7th Circuit: Independent fiduciary delegation shields corporate insiders
The 7th Circuit affirmed the dismissal of a stock-drop lawsuit involving corporate insiders who had retained an independent fiduciary to oversee the plan’s ESOP fund (Burke v. The Boeing Co., No. 20-3389 (7th Cir. Aug. 1, 2022)). Plaintiffs alleged that the appointing fiduciaries had nonpublic information about safety concerns after one of the plan sponsor’s best-selling passenger airplanes crashed. Notably, the independent fiduciary wasn’t a defendant in the lawsuit.
Corporate insiders weren’t ESOP fiduciaries. Emphasizing the delegation of exclusive responsibility for the ESOP fund, the court found the plan sponsor and corporate insiders weren’t acting as fiduciaries for the fund. Even if they had been, the court said ERISA doesn’t obligate fiduciaries who are also corporate insiders to disclose nonpublic information sooner than securities laws require.
No duty to disclose nonpublic information to independent fiduciary. The plaintiffs also argued that the plan’s investment committee had a duty to disclose the nonpublic information to the independent fiduciary.

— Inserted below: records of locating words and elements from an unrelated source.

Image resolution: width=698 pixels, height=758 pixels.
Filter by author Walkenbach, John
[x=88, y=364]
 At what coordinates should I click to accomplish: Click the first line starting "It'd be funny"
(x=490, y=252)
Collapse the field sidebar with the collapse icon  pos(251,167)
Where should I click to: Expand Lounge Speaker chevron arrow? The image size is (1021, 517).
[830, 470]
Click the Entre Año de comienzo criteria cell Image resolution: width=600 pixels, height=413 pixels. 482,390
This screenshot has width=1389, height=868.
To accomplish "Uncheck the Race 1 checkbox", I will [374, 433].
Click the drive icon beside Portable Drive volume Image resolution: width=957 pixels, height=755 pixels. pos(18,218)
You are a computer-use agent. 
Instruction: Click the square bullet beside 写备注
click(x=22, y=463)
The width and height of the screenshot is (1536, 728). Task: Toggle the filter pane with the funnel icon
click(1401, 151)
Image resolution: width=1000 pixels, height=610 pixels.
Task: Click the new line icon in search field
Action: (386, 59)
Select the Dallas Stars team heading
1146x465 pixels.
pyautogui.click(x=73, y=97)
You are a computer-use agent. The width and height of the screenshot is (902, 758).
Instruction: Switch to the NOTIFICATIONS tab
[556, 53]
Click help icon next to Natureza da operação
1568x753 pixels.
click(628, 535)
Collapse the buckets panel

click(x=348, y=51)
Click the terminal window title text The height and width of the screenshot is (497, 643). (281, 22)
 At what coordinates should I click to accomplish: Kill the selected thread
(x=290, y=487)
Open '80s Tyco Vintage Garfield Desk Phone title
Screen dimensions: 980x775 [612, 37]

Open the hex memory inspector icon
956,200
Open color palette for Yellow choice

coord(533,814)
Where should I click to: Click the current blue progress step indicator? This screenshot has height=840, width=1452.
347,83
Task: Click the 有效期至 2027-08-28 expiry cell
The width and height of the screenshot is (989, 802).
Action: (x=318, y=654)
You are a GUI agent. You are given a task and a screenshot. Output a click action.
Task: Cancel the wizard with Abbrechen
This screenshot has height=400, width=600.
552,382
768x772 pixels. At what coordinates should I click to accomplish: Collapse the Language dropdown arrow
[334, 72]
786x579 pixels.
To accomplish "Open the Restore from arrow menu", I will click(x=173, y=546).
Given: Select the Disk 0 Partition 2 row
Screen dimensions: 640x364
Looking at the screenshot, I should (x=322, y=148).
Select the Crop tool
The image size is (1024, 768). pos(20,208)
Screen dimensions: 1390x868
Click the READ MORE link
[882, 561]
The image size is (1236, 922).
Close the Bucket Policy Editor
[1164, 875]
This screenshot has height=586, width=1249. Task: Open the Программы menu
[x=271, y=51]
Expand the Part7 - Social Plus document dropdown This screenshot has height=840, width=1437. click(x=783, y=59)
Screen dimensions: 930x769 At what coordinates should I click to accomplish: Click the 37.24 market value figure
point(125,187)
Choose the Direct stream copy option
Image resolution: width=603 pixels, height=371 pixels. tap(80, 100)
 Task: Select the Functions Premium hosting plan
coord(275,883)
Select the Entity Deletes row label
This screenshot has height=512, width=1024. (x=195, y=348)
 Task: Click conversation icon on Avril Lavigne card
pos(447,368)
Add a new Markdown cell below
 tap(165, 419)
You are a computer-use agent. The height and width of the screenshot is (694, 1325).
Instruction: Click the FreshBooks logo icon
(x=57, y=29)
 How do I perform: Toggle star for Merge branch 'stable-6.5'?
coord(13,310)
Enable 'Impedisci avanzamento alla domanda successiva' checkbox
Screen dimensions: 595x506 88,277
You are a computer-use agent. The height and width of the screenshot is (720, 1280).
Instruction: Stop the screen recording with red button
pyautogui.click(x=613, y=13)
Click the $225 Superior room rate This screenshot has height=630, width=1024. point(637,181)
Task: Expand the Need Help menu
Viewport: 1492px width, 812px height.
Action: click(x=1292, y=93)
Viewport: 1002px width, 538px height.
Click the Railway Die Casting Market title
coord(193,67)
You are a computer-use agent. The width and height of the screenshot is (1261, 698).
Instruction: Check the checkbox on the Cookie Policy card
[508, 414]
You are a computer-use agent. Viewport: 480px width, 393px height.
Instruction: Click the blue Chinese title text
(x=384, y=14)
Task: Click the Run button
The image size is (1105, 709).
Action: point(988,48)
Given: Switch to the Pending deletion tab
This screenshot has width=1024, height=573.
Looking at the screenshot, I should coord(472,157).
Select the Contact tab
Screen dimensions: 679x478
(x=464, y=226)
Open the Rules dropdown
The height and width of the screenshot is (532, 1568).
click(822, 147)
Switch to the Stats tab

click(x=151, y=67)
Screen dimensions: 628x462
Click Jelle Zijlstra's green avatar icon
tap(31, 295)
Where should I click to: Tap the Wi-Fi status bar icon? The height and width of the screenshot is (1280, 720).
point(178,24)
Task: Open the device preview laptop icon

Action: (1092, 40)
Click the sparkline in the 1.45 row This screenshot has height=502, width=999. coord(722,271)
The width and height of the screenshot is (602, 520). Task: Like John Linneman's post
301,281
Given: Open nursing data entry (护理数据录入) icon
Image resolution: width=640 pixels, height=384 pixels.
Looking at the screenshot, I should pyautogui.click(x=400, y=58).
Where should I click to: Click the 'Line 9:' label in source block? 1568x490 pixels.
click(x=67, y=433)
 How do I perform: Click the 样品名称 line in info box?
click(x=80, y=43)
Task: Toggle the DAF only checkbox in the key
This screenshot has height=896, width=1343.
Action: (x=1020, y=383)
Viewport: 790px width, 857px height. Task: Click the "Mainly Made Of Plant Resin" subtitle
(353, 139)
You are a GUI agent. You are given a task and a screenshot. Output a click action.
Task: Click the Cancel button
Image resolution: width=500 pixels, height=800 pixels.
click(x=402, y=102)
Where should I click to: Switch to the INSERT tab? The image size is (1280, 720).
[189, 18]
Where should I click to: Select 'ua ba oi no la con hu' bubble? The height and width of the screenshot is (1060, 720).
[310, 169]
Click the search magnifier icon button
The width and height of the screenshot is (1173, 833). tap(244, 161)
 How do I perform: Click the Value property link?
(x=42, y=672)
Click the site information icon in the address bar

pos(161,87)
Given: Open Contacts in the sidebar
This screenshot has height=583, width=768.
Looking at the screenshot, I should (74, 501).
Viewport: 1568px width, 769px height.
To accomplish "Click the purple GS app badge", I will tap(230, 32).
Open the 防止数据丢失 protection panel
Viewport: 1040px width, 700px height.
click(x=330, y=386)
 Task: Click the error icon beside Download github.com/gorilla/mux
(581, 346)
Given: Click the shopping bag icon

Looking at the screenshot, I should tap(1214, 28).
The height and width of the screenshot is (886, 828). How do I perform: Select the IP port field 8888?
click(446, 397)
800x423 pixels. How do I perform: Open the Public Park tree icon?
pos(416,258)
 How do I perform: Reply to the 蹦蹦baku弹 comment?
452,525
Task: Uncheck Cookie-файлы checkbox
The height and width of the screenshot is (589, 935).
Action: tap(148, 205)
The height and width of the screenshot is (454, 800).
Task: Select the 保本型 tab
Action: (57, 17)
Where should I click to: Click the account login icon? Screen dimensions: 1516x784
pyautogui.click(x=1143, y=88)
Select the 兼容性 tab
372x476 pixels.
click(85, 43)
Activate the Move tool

While acknowledging that appointing fiduciaries have an ongoing duty to monitor their appointees, the court ruled that this duty didn’t require the investment committee — as the appointing fiduciary — to disclose nonpublic information to the independent fiduciary. The court recognized that the appointing fiduciary “anticipated exactly this sort of case, in which Boeing insiders would be accused of facing conflicting fiduciary loyalties.” Citing the long history of ERISA stock-drop lawsuits, the 7th Circuit said the court “could easily imagine a different case in which plaintiffs alleged that defendants breached the duty of prudence by failing to appoint an independent fiduciary.”
Continuing the broader trend of stock-drop dismissals
These rulings show the challenges of bringing viable stock-drop claims alleging plan fiduciaries failed to act on nonpublic information. The high court’s pleading standard has proved very difficult to meet, and most similar stock-drop lawsuits since Dudenhoeffer have been dismissed. However, plan sponsors and fiduciaries may want to discuss potential risk-mitigation strategies with their ERISA counsel, as these rulings have yet to deter the filing of new stock-drop lawsuits.